Sur le terrain, la certification du standard relève donc d’abord d’une tentative de vulgarisation agricole, visant à augmenter la productivité des plantations de cacao. Dans un contexte de forte incertitude sur l’offre de cacao au niveau mondial, les chocolatiers promoteurs du standard voient d’abord la certification comme outil de sécurisation de leurs approvisionnements au travers des contrats et investissements consentis en partenariat avec les coopératives. On comprend la stratégie et si elle fonctionne, elle peut aussi servir les intérêts des planteurs. Toutefois, ce recours à la « certification durable » n’est plus du tout un appel rationnel au renversement des pratiques dommageables pour l’environnement, il est un geste de plus dans une quête de relation captive et de rationalité productiviste.
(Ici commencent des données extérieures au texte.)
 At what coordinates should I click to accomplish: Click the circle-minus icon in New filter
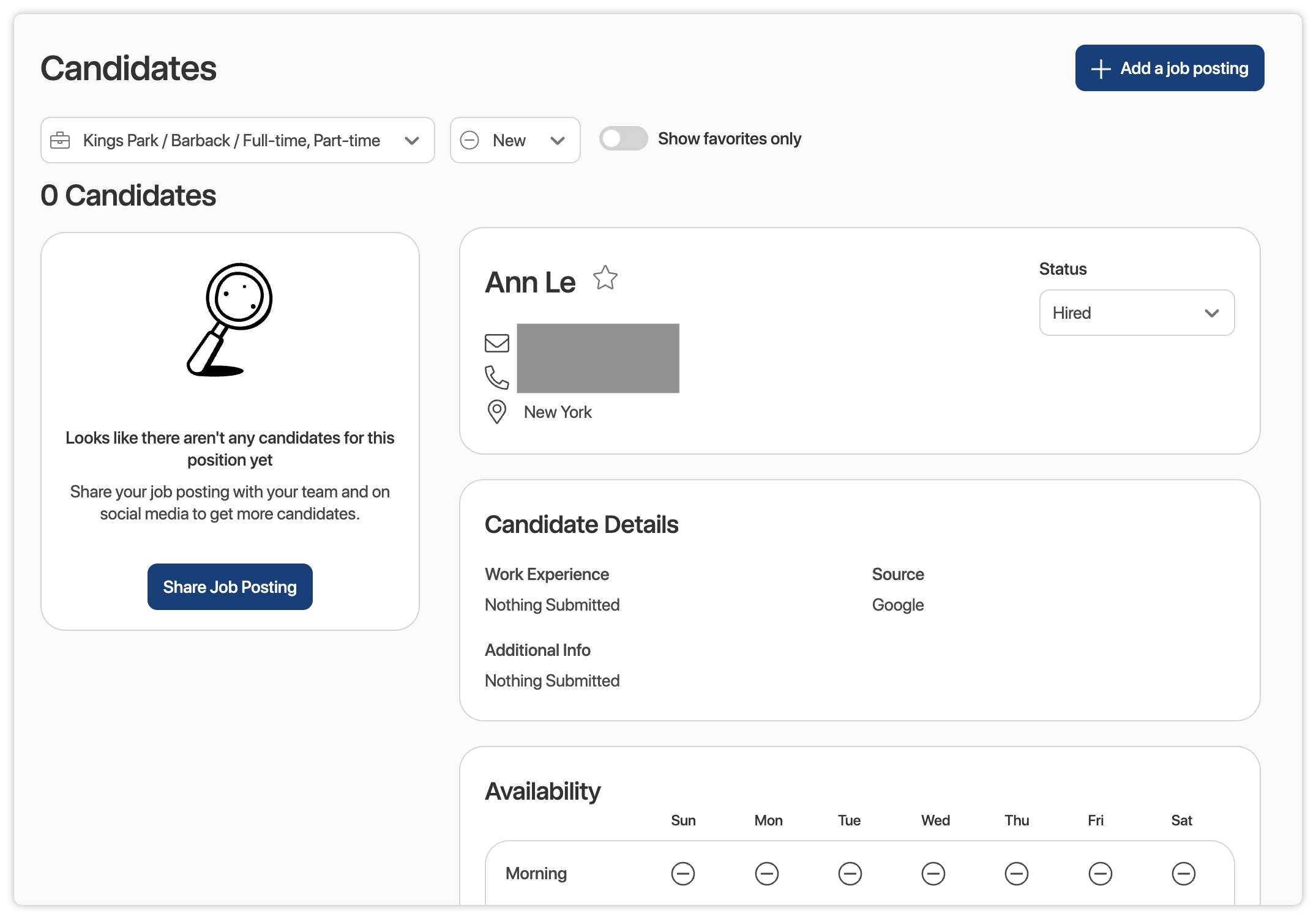click(x=469, y=140)
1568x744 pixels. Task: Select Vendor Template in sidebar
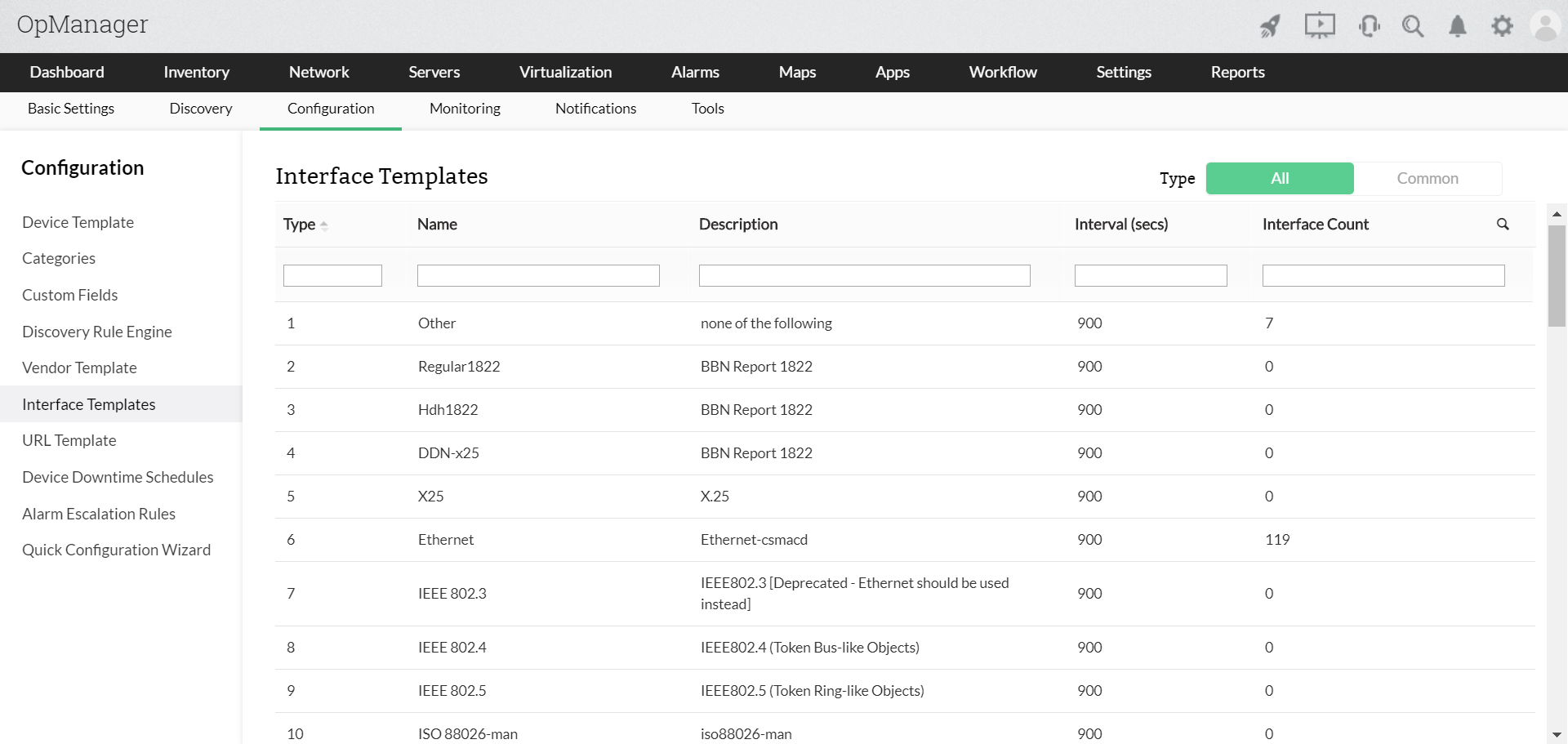pyautogui.click(x=79, y=368)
Les problèmes de mise en place et vérifiabilité des attributs de la certification dans les champs, rendent impossibles le respect des critères très stricts attendus par les consommateurs (Giovannucci and Ponte, 2005). De la négligence à la tromperie, il n y a qu’un pas. Face à ces doutes, la demande mondiale en cacao/chocolat certifié risque de fléchir. La « certification de masse » revendiquée par l’ONG Rainforest Alliance dépositaire du standard, cherchant à intégrer le plus grand nombre de producteurs, ne ressemble-t-elle pas à une grenouille a « grande bouche » qui risque d’enfler si fort qu’elle risque d’éclater ?

Bibliographie

- Blackman, A. and Rivera, J., 2010. The evidence base for environmental and socioeconomic impacts of “sustainable” certification. SRNN Discussion Papers, march.
- COSA, 2012. Rainforest Alliance Certification on Cocoa Farms in Côte d’Ivoire, Rainforest Alliance organisation, New-York, US.
- Daviron, B. and Vagneron, I., 2011. From Commoditisation to De-commoditisation...and Back Again : Discussing the Role of Sustainability Standards for Agricultural Products. Development Policy Review, 29(1) : 91-112.
- Giovannucci, D. and Ponte, S., 2005. Standards as a new form of social contract ? Sustainability initiatives in the coffee industry. Food Policy, 30 : 284-301.
- Lemeilleur, S., N’Dao, Y. and Ruf, F., 2013. What is the rationality behind a mass certification process ? The case of the Rainforest Alliance in the Ivorian cocoa sector, 134th EAAE Seminar : Labels on sustainability : an issue for consumers, producers, policy makers, and NGOs., March 21-22, 2013. Paris. France.
- Potts, J., Daitchman, J. and van der Meer, J., 2010. The state of sustainability initiatives review 2010 : Sustainability and transparency. International Institute for Environment Development and International Institute for Sustainable Development (Report, November).
- Rainforest Alliance, 2011. 25 years and still growing, Annual Report.